The biological half-life of orally administered UDCA is 3.5 - 5.8 days.
In patients with severe liver disease, renal excretion becomes a major route for elimination of bile acids.
Clinical Trials
Primary Biliary Cirrhosis
Five pivotal randomised, double-blind control studies examined the efficacy of ursodeoxycholic acid in the treatment of primary biliary cirrhosis. All 5 trials were of at least 2 years follow-up. Four of the five studies used a dosage in the range of 10 - 15 mg/kg/day; the fifth trial used a significantly lower dose of 7.7 ± 0.2 mg/kg/day. Significant improvement in some or all biochemical tests of liver function was shown in subjects given UDCA during the treatment period. Symptom improvement or improvement in histology were not consistently reported with UDCA but longer survival without liver transplantation was reported in two long term studies. One of the studies reported that the efficacy of UDCA in patients with primary biliary cirrhosis was greater in patients with less advanced disease (entry bilirubin < 2mg/dL; histological stage I or II) compared to patients with more advanced disease.
Primary Sclerosing Cholangitis
Primary sclerosing cholangitis (PSC) is a chronic cholestatic liver disease characterised by inflammation, fibrosis, and destruction of the large intra- and extra-hepatic bile ducts. One pivotal randomised, double-blind placebo-controlled study examines the efficacy of UDCA in the treatment of PSC in 105 patients over 2 years. The dosage used was in the range of 13 - 15 mg/kg/day. Irrespective of initial histological stage, UDCA had no effect on time to treatment failure and survival, without liver transplantation. Serum bilirubin, ALP and AST improved, but UDCA was not associated with a significant improvement in symptoms or histological score. In three smaller randomised, double-blind, placebo-controlled studies, UDCA similarly showed significant improvement in liver biochemistry (in 2 of the studies) when compared to placebo, but did not significantly improve symptom scores. One study found significant improvement in some liver histological features in the patients treated with UDCA. These trials used UDCA doses ranging from 10 - 15 mg/kg/day.

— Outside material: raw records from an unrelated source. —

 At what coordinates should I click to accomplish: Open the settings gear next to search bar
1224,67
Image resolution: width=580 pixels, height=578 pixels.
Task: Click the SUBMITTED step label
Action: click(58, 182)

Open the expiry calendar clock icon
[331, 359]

Cystic fibrosis-related cholestasis
Cystic fibrosis (CF) is a hereditary disease with multiorgan involvement. Clinical liver disease is rare although many patients may have biochemical evidence of cirrhosis.

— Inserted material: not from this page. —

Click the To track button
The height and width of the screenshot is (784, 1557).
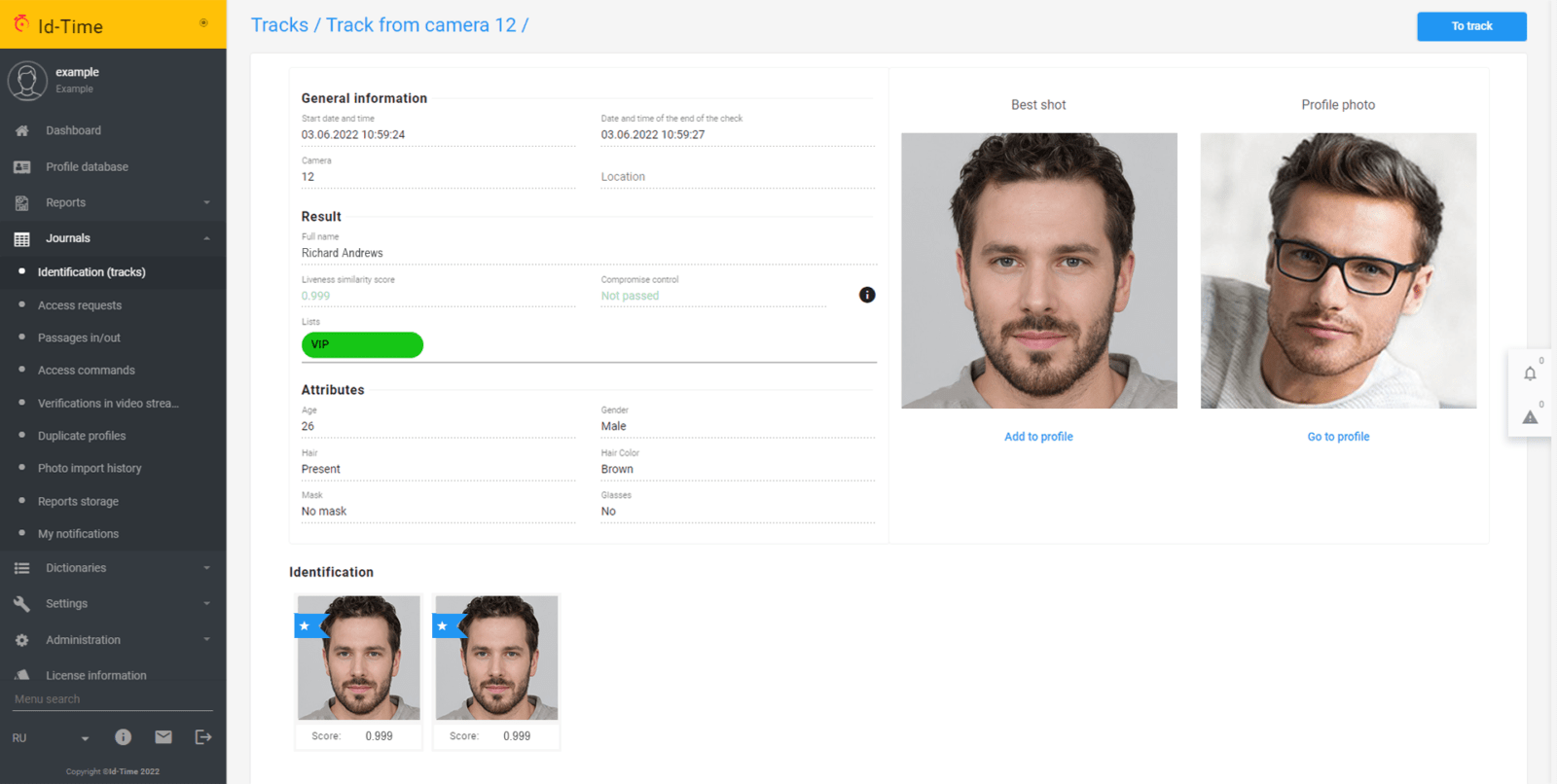tap(1470, 26)
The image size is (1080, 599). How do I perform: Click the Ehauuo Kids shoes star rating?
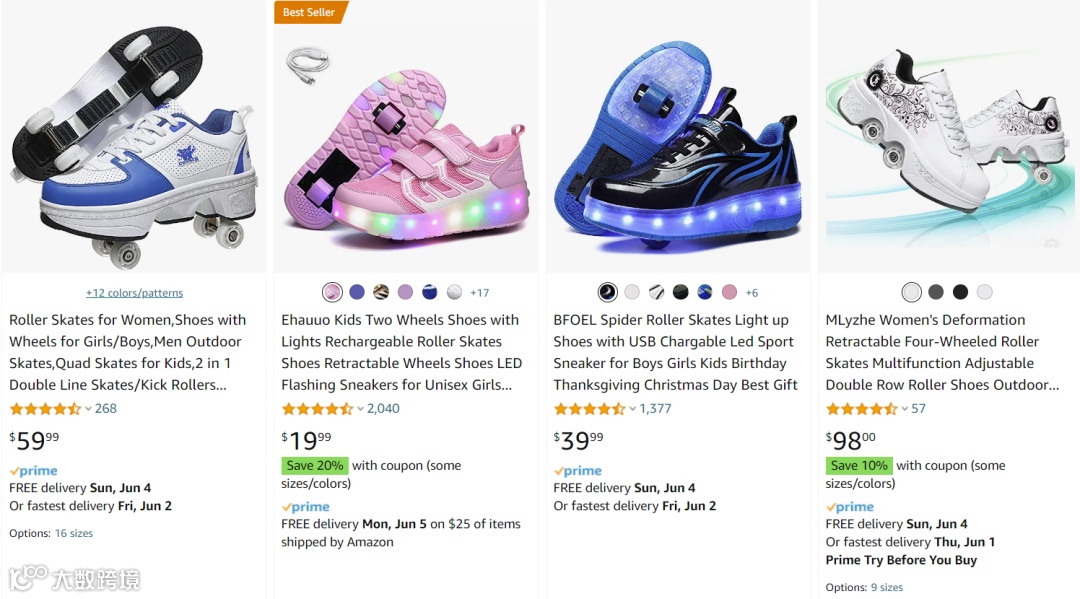(x=316, y=409)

One double-blind, placebo-controlled, study randomised 55 patients with CF to UDCA 900 mg/day or placebo for one year. In addition, taurine supplements or placebo were randomly assigned. Efficacy was assessed by improvements in clinically relevant and nutritional parameters, and liver biochemistry. After one year, the UDCA group had significant improvement in GGT and 5'-nucleosidase but not AST or ALT. However, there was a deterioration of overall clinical condition, as measured by the Shwachman-Kulcycki score in those receiving placebo compared to the UDCA group.
In a dose comparison study, UDCA 20 mg/kg/day for 12 months resulted in a more pronounced improvement in GGT and ALT compared to UDCA 10 mg/kg/day. Improvements in AST and ALP were comparable. Although this study suggested a possible benefit with higher drug doses in resolving liver biochemistry, whether UDCA improves quality of life, histology, or survival is unknown.
INDICATIONS
URSOFALK is indicated in the treatment of chronic cholestatic liver diseases.
CONTRAINDICATIONS
URSOFALK must not be used in the presence of acute inflammation of the gall bladder and bile ducts; and obstruction of the biliary tract (common bile duct).